O sprawie poinformował w mediach społecznościowych prezydent miasta Janusz Kubicki. Jego zdaniem dyrektor zrezygnował ze stanowiska po atakach, które zaczęły się po ujawnieniu nieprawidłowości w działaniu placówki przy ulicy Lubuskiej.
- Złożył rezygnację, ma dość nagonki, nie wytrzymał tego. Jest kłębkiem nerwów. Kiedyś ktoś powiedział, że można zabić człowieka gazetą. Tak tego człowieka zaszczuli, zniszczyli. Zrobiły to osoby, które nie zasługują na miano dziennikarza - napisał J. Kubicki.

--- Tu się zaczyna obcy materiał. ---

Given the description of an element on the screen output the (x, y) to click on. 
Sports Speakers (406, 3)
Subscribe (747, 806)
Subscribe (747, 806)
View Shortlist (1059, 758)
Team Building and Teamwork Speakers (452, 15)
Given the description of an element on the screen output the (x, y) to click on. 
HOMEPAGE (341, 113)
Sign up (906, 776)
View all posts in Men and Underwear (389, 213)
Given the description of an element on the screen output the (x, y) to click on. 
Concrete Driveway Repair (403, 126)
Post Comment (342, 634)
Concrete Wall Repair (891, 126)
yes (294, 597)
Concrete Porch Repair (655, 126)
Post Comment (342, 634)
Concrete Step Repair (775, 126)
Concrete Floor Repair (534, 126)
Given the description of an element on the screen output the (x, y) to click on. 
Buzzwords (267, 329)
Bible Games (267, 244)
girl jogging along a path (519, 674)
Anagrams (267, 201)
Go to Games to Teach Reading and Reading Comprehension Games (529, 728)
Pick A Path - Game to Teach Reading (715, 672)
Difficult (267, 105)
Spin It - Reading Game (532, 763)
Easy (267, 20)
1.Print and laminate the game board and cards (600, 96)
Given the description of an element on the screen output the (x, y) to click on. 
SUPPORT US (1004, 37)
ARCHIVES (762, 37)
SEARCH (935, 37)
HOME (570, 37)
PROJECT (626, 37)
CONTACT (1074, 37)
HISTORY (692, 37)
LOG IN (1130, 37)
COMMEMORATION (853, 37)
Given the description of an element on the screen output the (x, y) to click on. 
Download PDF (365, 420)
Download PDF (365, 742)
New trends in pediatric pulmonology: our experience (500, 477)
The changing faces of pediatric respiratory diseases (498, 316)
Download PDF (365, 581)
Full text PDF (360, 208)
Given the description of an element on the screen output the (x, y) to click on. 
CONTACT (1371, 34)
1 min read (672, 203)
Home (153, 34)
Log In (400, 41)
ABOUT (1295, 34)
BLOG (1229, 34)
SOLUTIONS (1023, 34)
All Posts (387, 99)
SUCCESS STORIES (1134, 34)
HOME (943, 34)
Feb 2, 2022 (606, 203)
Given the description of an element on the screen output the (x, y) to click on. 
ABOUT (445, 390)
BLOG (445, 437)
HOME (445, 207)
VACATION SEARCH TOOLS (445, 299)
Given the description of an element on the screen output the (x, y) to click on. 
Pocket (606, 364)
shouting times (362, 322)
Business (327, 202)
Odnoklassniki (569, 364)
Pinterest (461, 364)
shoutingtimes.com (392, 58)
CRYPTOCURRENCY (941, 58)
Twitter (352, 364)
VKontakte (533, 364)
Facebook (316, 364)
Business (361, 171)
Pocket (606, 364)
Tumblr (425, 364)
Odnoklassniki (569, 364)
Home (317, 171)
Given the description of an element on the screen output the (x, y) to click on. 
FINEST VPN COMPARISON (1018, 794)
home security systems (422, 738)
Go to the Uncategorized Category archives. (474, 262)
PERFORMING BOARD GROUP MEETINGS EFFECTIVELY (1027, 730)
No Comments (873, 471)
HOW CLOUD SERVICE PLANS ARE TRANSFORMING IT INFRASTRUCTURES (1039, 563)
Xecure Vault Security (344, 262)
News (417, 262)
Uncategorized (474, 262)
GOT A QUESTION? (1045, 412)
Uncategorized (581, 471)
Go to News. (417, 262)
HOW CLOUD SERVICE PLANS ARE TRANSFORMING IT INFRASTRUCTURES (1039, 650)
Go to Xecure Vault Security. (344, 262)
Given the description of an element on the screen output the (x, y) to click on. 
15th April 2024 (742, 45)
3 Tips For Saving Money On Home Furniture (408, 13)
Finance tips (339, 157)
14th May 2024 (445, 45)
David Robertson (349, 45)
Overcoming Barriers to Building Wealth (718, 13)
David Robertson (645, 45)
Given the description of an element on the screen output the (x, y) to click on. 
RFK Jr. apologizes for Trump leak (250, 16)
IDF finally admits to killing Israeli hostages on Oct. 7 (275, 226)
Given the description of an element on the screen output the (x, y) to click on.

Obecnie Domem Pomocy Społecznej będą zajmowali się Waldemar Michałowski (Dyrektor Departamentu Bezpieczeństwa i Zarządzania Kryzysowego oraz Mieczysław Jerulank (Dyrektor Miejskiego Ośrodka Pomocy Społecznej).
Śledztwo prokuratury, ognisko koronawirusa
Prokuratura Rejonowa w Zielonej Górze cały czas prowadzi sprawę w miejskim DPS. Istnieją bowiem uzasadnione podejrzenia nieprawidłowości w sprawowaniu opieki nad pensjonariuszami przez personel medyczny.
Dodatkowo w ostatnich dniach w placówce pojawiło się spore ognisko koronawirusa. Łącznie zakażone są już 44 osoby. Część z nich jest hospitalizowana. Ponadto wiele osób zostało skierowanych na kwarantannę.